**Tasks to complete**.
**A.** In the Halsey passage below, which town does the drive north to Halsey start from?
**B.** Duplicate the part of the Halsey passage below starting with "As I drive around" and going on through "and stubborn pride.".
**C.** Decide whether each statement agrees with the Halsey passage below, answering yes or no and quoting the deciding words: (i) The writer's youngest child is in 5th grade. (ii) The writer made the trip north alone last Monday. (iii) In the land described, cattle and wildlife greatly outnumber people.
==== Passage given ====
Heading For the Hills…

My favorite blondes did not have school last Monday so I had company as I headed north to get feeder cattle near Halsey, Nebraska.  My girls spent many years traversing across Nebraska visiting ranches and getting cattle before they were old enough to be in school.  With my “baby” being a 5th grader, I have made many treks alone since those days.

sundoghalsey.jpg

The drive from Cozad up to Halsey is a beautiful one full of wildlife and picturesque scenery.  I know that wherever their lives take them, my girls will take those memories of quiet beauty with them.  This vast land where cattle and wildlife greatly outnumber people brings a sense of peace that refills my cup.

As I drive around my farm and then head north to the Sandhills, I always wonder why our urban countrymen worry so much about sustainability.  The healthy ecosystem balance found in out-state Nebraska is readily visible to any passerby, and the farmers and ranchers that tend to the land do so with a blend of natural passion and stubborn pride.
==== Dataset ====
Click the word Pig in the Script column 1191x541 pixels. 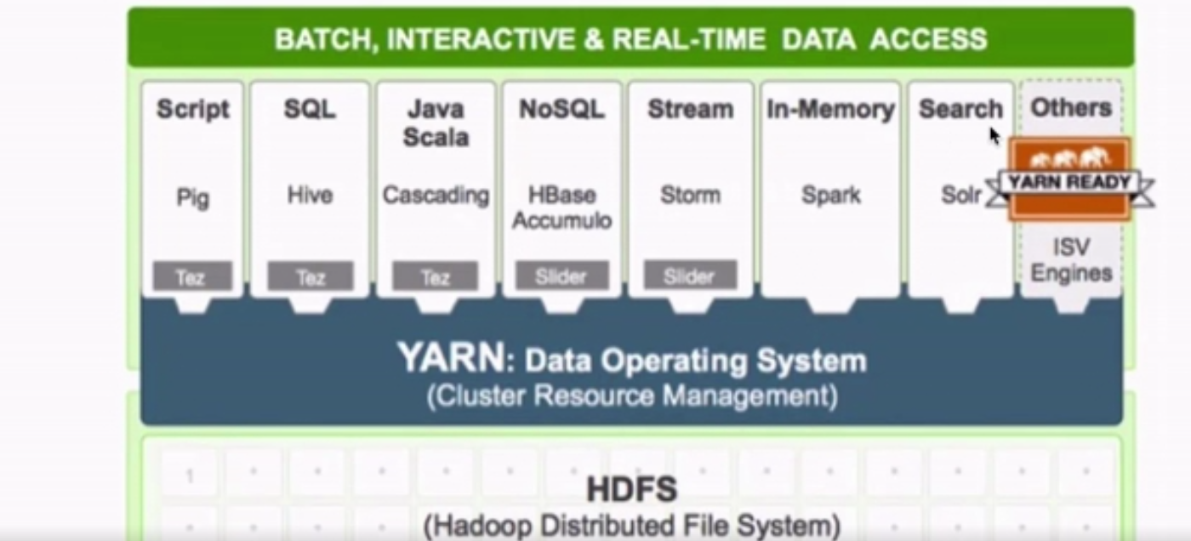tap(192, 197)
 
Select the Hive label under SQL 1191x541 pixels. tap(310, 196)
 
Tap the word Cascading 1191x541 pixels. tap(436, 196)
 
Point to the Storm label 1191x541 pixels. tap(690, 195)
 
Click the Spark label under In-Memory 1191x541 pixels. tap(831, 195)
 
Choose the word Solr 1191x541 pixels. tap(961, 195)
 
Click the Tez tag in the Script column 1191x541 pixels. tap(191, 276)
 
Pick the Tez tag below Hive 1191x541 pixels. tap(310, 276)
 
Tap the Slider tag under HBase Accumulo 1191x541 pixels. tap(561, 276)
====
==== Dataset ====
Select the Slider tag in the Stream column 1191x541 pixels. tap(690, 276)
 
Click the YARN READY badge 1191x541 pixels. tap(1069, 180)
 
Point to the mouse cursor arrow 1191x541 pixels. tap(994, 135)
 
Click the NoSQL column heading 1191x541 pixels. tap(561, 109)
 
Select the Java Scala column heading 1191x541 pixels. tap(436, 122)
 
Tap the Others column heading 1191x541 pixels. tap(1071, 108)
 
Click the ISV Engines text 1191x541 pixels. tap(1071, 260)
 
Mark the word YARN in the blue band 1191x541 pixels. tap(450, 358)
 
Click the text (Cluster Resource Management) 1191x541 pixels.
====
**Task-by-task outputs**.
**A.** Cozad

**B.**
As I drive around my farm and then head north to the Sandhills, I always wonder why our urban countrymen worry so much about sustainability.  The healthy ecosystem balance found in out-state Nebraska is readily visible to any passerby, and the farmers and ranchers that tend to the land do so with a blend of natural passion and stubborn pride.

**C.**
(i) Yes: "being a 5th grader"
(ii) No: "so I had company as I headed north"
(iii) Yes: "This vast land where cattle and wildlife greatly outnumber people"